Road Tripping in One of Italy’s Most Underrated Islands [VIDEO]

A local shares her tips and recommendations for the perfect road trip in Sardina.

Join AFAR’s video editor, Claudia Cardia, as she shows us the perfect 4-day road trip itinerary around the Italian island she grew up on, Sardinia, starting from Cagliari. Stops include beautiful beaches, an agrotourism restaurant, and a hike to a secluded cove on the island, as well as other ideas on what to do on your next trip to Sardinia, Italy.

Transcript

Bonjourno!

In this episode of Destination Insider, we are on the Italian island of Sardinia, which is a very special place to me because I grew up here.

Today, I’ve decided to bring you on a road trip around my island, Sardinia. Sardinia is one of the biggest islands in the Mediterranean Sea, and as you have probably noticed from Instagram, Sardinia is becoming more popular. But you can avoid crowds and heat if you visit at the end of September or in October or go a little off the beaten path. The island has such a wide variety of ecosystems and landscapes that I had a hard time deciding the itinerary I wanted to show you. But finally, I’ve decided to bring you along the southeast coast. We’re starting in Cagliari, the capital of the island.

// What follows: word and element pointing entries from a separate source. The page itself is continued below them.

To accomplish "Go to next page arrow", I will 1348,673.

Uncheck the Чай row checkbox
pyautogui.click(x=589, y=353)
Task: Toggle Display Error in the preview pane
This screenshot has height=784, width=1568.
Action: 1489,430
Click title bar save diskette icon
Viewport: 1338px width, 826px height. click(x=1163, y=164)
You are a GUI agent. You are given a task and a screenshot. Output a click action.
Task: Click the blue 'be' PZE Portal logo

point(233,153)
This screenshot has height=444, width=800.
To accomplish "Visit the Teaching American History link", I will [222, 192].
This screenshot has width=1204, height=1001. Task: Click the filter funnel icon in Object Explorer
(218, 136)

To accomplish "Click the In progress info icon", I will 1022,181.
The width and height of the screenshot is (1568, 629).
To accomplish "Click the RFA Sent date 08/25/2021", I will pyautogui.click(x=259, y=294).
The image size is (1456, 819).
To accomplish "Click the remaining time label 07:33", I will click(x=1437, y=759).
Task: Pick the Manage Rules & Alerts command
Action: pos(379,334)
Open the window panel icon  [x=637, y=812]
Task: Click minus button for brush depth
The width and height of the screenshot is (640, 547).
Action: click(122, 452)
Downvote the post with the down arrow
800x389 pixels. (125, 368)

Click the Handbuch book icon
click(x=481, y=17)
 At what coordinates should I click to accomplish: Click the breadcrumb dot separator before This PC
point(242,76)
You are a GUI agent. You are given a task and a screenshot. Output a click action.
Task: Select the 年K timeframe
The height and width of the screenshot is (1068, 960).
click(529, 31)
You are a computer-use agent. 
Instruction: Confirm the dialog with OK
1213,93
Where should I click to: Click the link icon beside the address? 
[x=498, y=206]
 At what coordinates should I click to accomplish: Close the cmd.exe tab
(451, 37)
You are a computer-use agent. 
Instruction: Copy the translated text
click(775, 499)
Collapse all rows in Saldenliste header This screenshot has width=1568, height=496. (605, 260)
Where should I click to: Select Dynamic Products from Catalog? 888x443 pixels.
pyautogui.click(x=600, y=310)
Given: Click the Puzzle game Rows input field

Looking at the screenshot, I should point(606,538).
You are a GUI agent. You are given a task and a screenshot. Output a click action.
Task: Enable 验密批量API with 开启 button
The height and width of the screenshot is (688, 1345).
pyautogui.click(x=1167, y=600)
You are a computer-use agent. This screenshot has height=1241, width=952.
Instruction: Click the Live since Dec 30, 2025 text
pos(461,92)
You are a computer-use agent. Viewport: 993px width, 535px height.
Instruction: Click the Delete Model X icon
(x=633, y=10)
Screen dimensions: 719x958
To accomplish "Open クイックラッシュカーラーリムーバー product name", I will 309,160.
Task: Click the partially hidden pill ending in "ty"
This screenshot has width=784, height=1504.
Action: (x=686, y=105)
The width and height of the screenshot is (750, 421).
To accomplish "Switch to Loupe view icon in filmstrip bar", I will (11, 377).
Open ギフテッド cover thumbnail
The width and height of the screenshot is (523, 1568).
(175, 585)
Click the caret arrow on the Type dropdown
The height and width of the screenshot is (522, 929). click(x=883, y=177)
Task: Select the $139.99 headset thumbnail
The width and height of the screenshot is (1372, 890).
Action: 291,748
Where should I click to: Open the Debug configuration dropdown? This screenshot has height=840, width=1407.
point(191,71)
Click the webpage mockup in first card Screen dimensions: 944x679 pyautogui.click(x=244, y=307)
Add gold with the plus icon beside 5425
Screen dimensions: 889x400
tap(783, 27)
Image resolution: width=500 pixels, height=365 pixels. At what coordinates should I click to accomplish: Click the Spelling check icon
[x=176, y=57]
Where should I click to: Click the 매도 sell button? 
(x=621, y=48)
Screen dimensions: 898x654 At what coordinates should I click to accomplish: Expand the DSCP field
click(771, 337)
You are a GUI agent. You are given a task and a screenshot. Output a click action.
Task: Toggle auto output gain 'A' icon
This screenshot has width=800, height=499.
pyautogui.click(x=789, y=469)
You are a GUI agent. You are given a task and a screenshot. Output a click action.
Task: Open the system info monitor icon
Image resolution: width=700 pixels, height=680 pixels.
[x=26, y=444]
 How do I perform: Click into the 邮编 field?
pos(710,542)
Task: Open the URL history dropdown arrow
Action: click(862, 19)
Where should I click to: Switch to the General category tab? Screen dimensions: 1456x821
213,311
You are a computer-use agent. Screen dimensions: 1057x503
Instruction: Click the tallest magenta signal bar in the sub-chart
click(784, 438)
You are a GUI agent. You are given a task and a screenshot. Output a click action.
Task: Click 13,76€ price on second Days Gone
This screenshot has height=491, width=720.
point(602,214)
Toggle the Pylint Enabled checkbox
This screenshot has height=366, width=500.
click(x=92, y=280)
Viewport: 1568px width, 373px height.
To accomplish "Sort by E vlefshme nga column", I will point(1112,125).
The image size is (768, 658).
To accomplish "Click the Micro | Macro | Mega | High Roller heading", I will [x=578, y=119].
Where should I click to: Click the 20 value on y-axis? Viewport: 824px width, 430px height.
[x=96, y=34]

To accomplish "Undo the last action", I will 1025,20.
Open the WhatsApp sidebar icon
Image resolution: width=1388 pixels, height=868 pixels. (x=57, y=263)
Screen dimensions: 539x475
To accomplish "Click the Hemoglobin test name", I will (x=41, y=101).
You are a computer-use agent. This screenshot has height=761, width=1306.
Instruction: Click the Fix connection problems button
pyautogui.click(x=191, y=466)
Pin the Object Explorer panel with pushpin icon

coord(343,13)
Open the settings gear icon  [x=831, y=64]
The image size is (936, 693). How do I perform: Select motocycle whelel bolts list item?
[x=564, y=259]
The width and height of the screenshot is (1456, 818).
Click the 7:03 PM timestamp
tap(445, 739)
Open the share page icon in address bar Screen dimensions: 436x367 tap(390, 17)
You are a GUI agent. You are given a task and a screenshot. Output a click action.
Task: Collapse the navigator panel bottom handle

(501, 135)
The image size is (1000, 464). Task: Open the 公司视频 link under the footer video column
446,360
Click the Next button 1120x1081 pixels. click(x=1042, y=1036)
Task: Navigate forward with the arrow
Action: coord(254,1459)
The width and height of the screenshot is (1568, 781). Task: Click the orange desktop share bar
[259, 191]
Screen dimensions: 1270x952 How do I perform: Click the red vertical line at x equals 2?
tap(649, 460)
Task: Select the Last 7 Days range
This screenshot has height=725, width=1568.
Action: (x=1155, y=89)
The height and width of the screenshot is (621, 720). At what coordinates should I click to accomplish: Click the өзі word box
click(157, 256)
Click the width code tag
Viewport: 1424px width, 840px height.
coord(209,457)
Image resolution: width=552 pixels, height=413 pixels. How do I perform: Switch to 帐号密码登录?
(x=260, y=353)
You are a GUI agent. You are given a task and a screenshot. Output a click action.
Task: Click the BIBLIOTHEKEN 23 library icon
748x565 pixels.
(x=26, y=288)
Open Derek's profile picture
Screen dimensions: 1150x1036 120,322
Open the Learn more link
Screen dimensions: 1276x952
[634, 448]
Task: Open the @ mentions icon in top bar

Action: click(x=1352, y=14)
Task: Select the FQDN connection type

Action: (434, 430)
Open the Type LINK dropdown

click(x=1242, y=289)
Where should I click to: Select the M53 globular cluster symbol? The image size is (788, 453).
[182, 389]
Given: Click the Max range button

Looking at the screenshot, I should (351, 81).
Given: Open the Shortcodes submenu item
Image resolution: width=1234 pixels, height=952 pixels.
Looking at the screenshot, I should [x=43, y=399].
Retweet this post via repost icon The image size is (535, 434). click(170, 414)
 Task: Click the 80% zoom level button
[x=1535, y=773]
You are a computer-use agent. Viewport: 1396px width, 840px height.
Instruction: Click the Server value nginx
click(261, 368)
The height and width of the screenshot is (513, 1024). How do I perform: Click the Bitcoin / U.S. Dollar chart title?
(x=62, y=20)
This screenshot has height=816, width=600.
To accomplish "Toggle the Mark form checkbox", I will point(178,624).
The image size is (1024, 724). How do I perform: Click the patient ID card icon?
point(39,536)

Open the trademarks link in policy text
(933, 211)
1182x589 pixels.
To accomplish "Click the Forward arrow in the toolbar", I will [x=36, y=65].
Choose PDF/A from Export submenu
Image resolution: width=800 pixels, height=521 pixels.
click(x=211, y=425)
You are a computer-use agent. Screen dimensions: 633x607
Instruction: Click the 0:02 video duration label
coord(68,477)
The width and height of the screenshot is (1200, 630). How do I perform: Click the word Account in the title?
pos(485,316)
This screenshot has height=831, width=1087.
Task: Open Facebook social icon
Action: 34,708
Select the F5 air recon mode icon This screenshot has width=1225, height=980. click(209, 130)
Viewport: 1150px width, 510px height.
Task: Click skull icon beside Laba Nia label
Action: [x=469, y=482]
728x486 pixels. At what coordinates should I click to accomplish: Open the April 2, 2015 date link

The Sardinian name of the city is Casteddu, which means castle, named after the high part of the city, the fortress that protected the city from attacks from the sea. I might be biased, but Cagliari is one of the prettiest cities in Sardinia. You can visit the charming historic center, eat some amazing seafood. And it also has its own beach, Poetto. It stretches from this cliff called Diavolo de Vil Saddle until the city of Quartu Sant’Elena. We’re going to go for a swim and then enjoy a nice aperitivo with our feet in the sand.

So this is day two, and we’re going to one of my favorite places on the island, a place where I spend every single summer of my life. And it’s Villa Simius. Villa Simius is maybe one of the most popular destinations in Sardinia, and for a good reason. Tourism is growing steadily and it is becoming more expensive each year, but it’s still a wonderful place to visit. My advice is to come here in June or at the end of September. We only have one day here, so we decided to rent a dinghy boat and tour the beaches and small islands of the bay. Tonight we’re going to enjoy some fresh fish and pasta, of course, at the restaurant Su Giganti.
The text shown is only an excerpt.